EXERCISE: From the line containing "Click the Australian flag icon" to the end of the data, retype every line exactly and nothing else. Drop the pictures.

TASK DATA:
----

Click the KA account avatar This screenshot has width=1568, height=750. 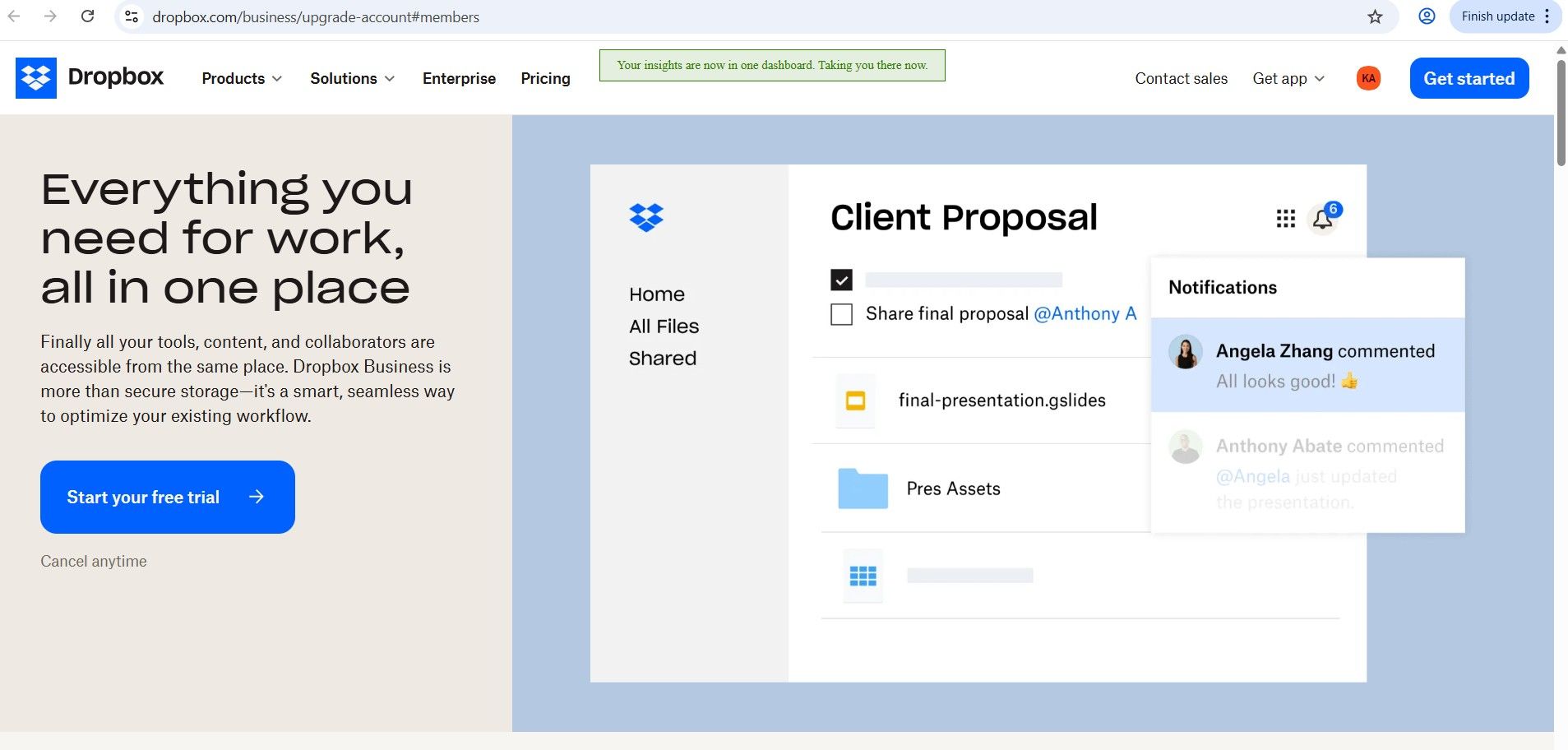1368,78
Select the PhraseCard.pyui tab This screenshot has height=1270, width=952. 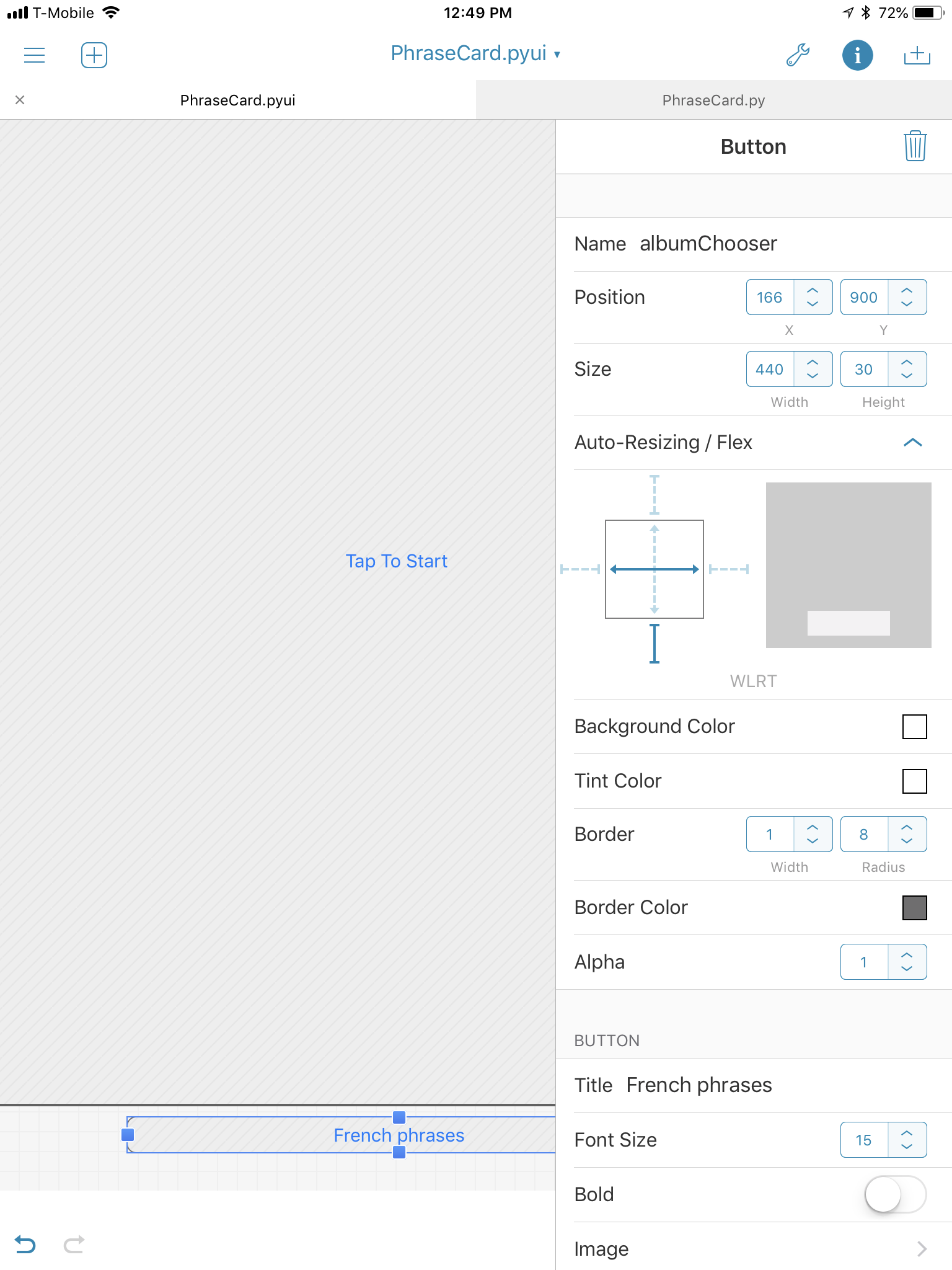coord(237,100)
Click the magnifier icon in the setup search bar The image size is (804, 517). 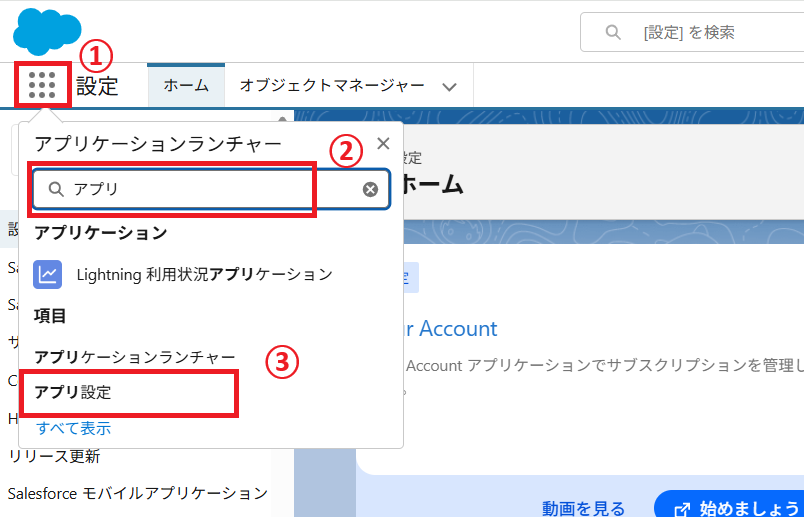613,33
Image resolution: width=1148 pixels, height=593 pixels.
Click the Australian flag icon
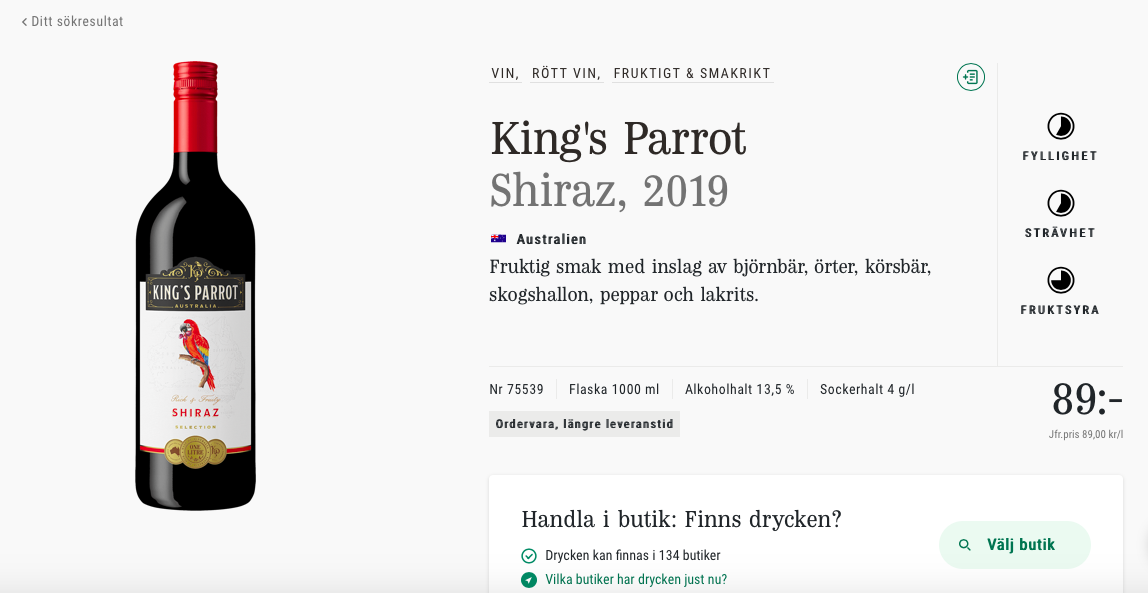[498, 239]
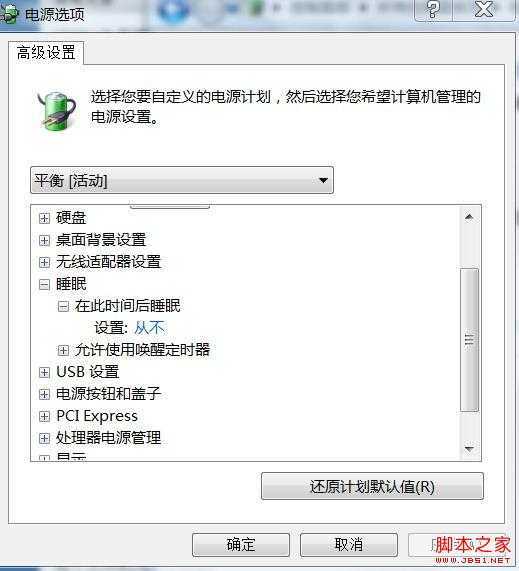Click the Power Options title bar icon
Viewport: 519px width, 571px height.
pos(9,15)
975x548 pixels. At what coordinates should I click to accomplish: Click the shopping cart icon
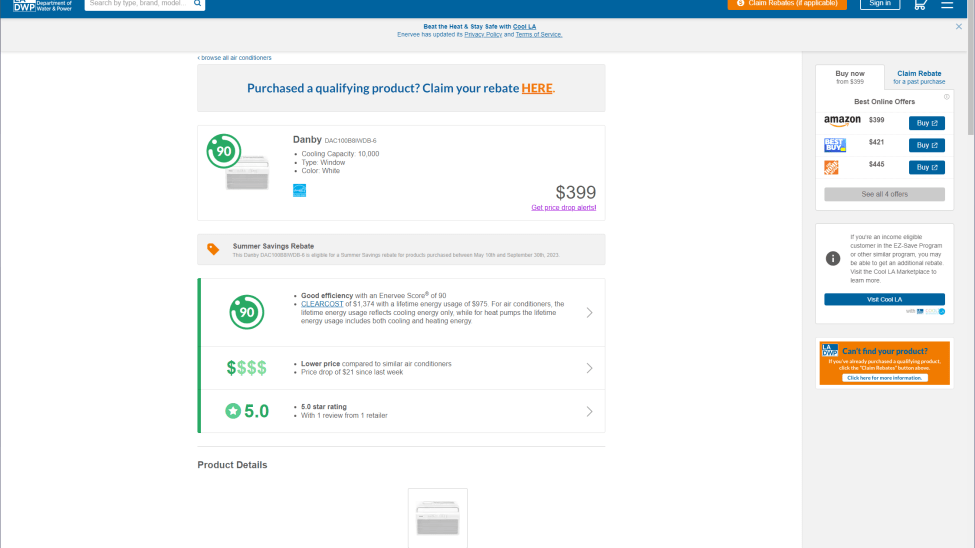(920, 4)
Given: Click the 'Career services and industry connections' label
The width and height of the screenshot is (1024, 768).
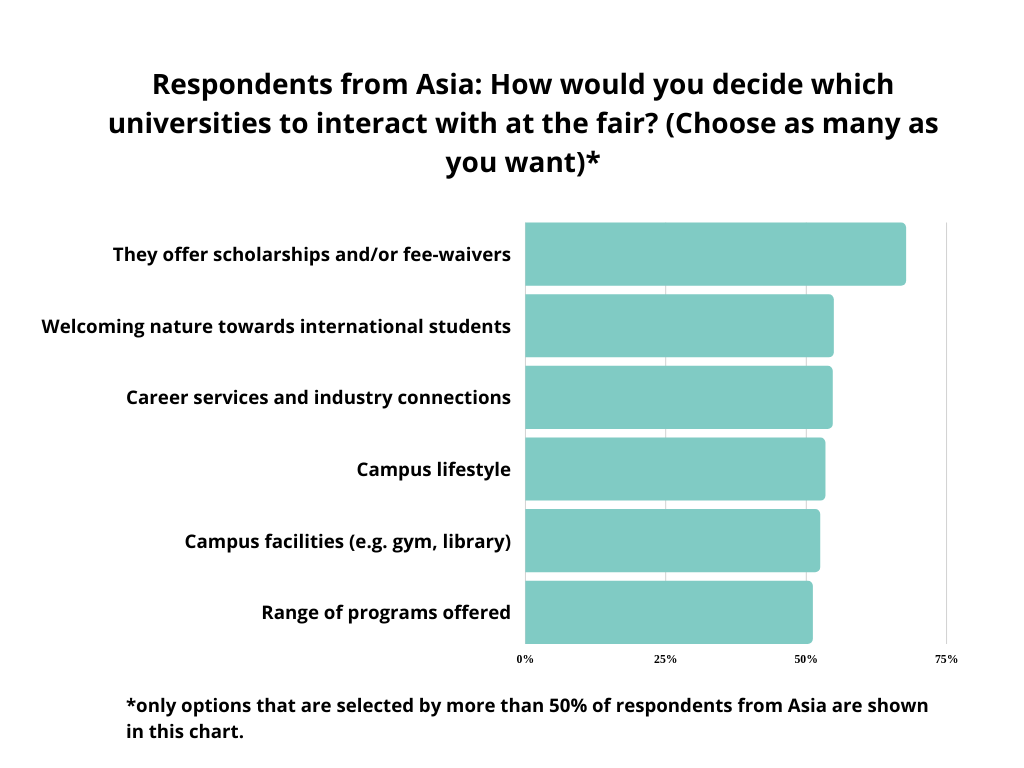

----

SOLVED EXERCISE:
Click the Australian flag icon
[498, 239]
Click the Power Options title bar icon
Viewport: 519px width, 571px height.
pos(9,15)
975x548 pixels. At what coordinates should I click to accomplish: Click the shopping cart icon
(920, 4)
Given: Click the 'Career services and industry connections' label
The width and height of the screenshot is (1024, 768).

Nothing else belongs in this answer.